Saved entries
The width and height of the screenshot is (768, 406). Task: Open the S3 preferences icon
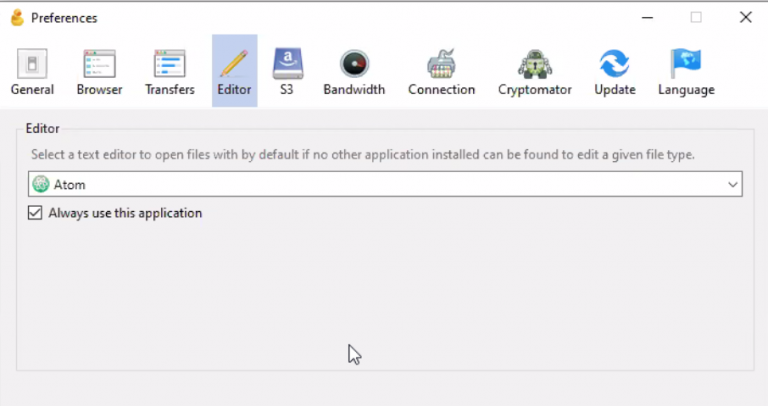[287, 65]
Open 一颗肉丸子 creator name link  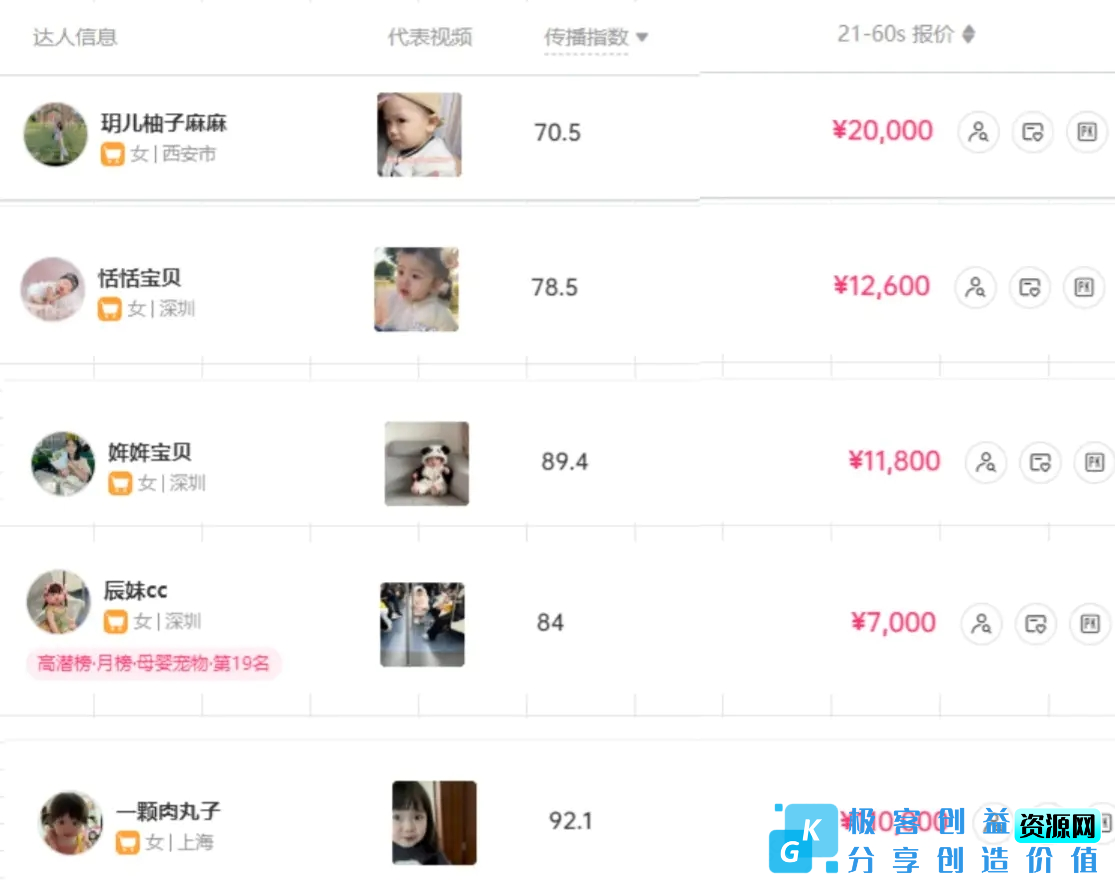(x=168, y=812)
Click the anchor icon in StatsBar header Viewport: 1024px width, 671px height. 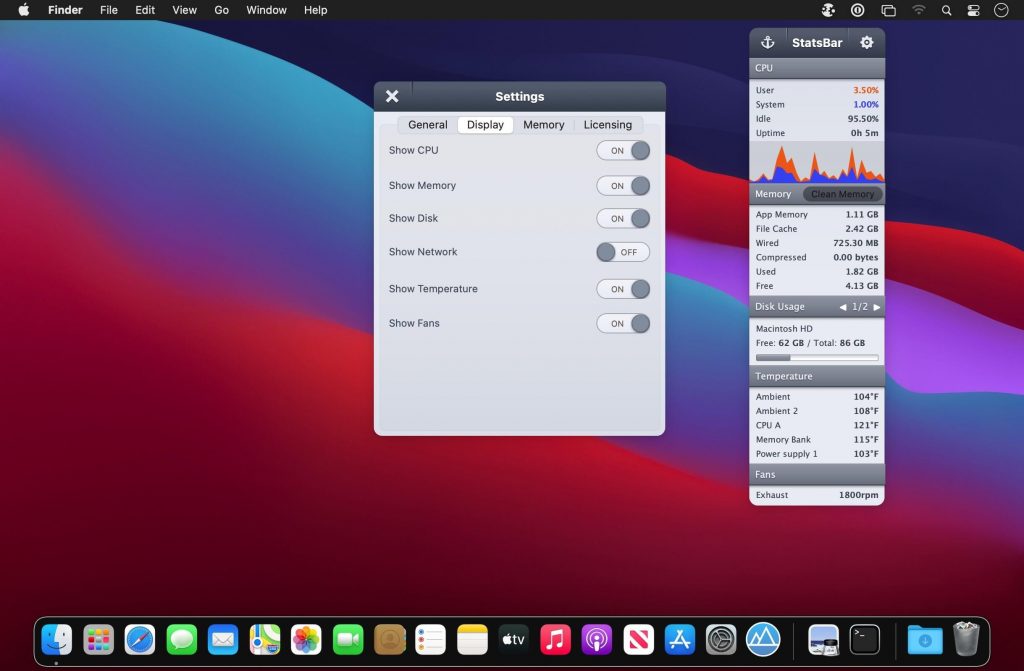pos(768,43)
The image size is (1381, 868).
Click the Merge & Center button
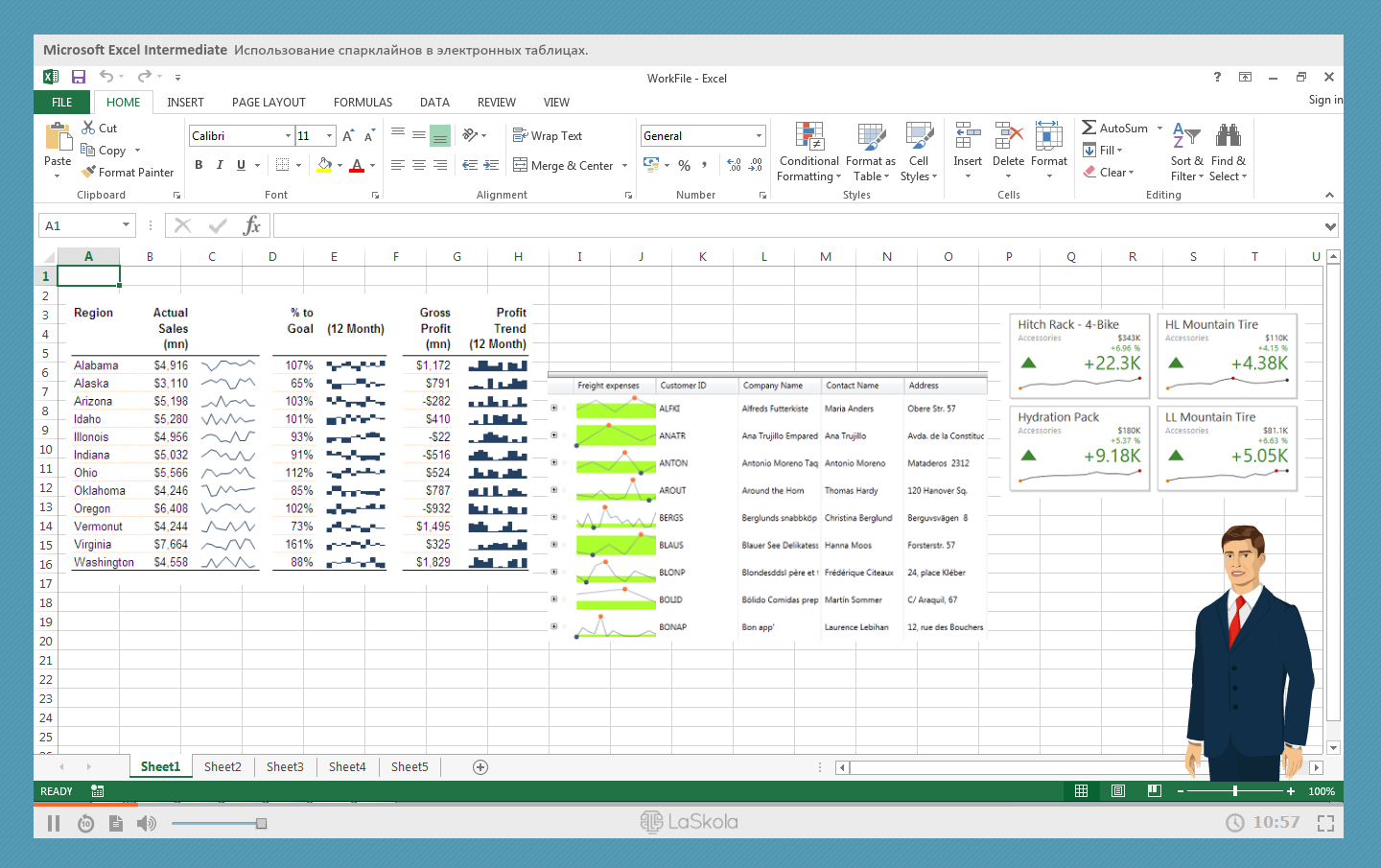(x=563, y=166)
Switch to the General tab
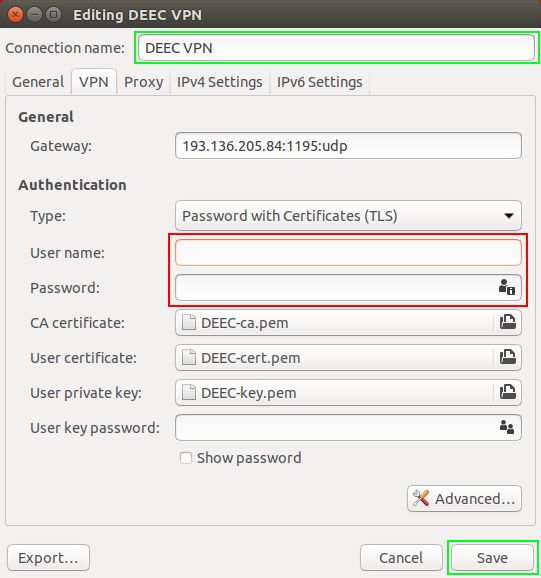 click(38, 82)
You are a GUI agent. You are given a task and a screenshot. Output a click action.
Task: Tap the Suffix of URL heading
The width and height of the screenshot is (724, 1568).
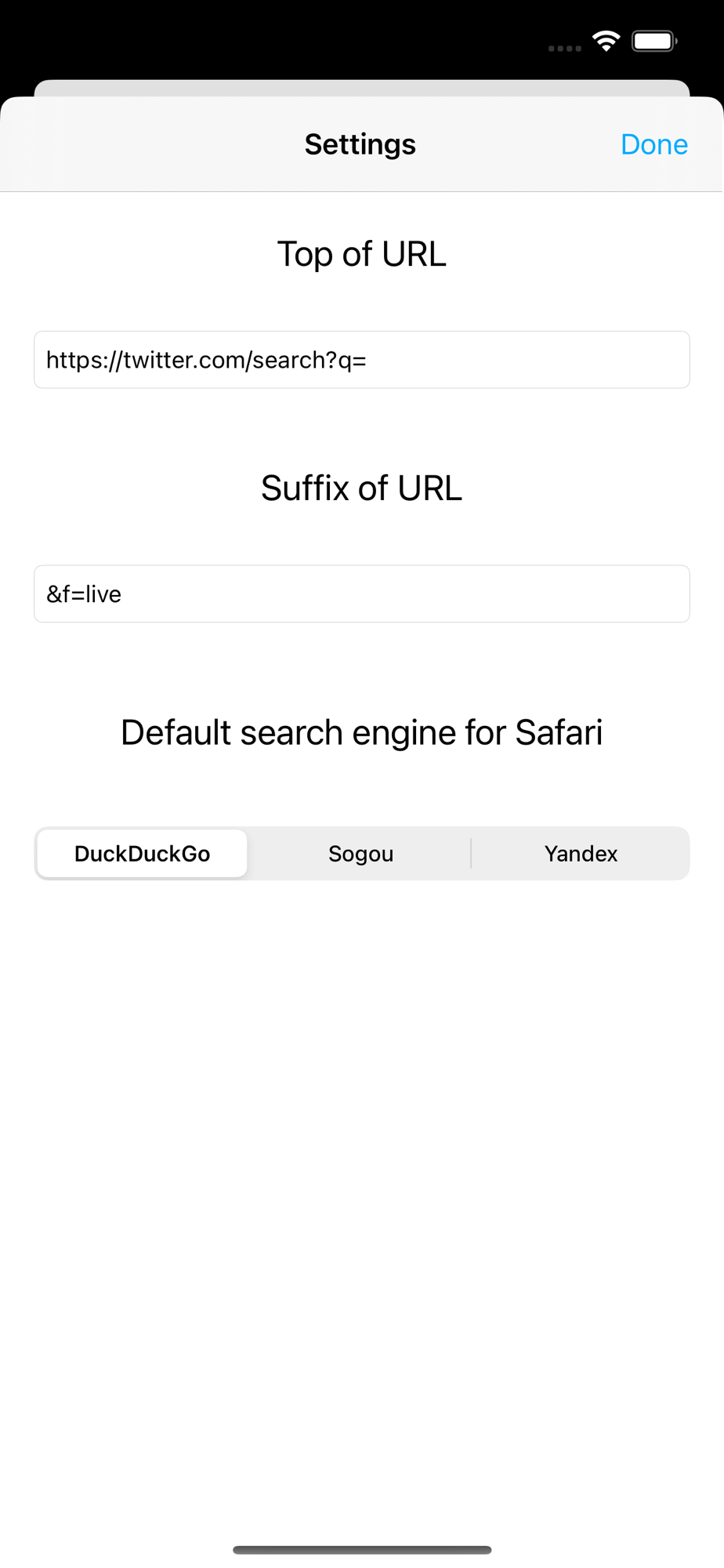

Assignment: Your copy should hold exactly the lines from the line bearing "Task: Tap the Suffix of URL heading" through the end of the data, both included, and no pictures or anything further.

Answer space:
Task: Tap the Suffix of URL heading
The width and height of the screenshot is (724, 1568).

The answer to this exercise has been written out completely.